• [Direction] Please recast the part of the items that opens with the line containing "Given: Click the Copyright" and runs through the end of the items as a Markdown table with the columns Row and Line, leaving out blank lines.

• [Extracted material]
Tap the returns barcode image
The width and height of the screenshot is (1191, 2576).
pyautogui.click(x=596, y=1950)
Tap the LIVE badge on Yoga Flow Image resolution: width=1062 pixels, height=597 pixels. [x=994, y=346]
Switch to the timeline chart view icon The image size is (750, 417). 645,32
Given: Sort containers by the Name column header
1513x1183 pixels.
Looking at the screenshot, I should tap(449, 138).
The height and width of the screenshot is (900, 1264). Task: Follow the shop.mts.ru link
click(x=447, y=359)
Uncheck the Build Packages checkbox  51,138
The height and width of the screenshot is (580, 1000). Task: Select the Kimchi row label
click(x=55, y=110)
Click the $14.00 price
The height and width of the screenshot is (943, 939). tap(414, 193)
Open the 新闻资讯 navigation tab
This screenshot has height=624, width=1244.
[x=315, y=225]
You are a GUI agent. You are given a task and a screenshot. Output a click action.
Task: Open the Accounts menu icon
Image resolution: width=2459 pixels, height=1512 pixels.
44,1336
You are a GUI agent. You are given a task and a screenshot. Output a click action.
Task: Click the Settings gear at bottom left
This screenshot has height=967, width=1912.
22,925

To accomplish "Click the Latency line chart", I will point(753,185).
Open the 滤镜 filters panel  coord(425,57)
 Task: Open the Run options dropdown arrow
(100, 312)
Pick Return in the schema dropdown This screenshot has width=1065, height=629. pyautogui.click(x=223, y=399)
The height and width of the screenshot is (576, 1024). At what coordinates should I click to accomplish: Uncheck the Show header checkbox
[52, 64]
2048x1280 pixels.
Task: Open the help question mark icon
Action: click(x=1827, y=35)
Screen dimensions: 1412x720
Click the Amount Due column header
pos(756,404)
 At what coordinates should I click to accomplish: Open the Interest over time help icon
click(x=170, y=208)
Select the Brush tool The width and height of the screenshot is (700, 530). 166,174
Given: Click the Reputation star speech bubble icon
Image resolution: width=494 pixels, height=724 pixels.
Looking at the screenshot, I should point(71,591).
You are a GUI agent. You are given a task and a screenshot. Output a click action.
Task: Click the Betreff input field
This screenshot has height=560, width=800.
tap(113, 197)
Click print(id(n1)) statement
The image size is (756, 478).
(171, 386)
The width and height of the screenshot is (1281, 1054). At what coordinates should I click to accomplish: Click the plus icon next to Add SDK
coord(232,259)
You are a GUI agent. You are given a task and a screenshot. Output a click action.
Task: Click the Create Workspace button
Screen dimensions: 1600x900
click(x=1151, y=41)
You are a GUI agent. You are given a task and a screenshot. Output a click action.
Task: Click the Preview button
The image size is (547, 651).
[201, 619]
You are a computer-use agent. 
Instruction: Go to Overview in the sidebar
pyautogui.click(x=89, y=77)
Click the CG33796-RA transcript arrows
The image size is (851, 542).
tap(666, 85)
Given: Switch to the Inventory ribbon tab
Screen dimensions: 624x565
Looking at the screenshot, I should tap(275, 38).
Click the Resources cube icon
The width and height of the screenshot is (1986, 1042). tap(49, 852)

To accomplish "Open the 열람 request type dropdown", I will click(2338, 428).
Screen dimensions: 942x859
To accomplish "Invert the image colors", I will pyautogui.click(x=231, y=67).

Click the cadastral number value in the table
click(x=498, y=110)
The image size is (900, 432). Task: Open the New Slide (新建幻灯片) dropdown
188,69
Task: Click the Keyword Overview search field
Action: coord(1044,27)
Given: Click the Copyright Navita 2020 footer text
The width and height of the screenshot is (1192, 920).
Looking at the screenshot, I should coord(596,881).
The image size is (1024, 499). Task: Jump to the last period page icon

• [Full answer]
| Row | Line |
|---|---|
| 1 | Given: Click the Copyright Navita 2020 footer text |
| 2 | The width and height of the screenshot is (1192, 920). |
| 3 | Looking at the screenshot, I should coord(596,881). |
| 4 | The image size is (1024, 499). Task: Jump to the last period page icon |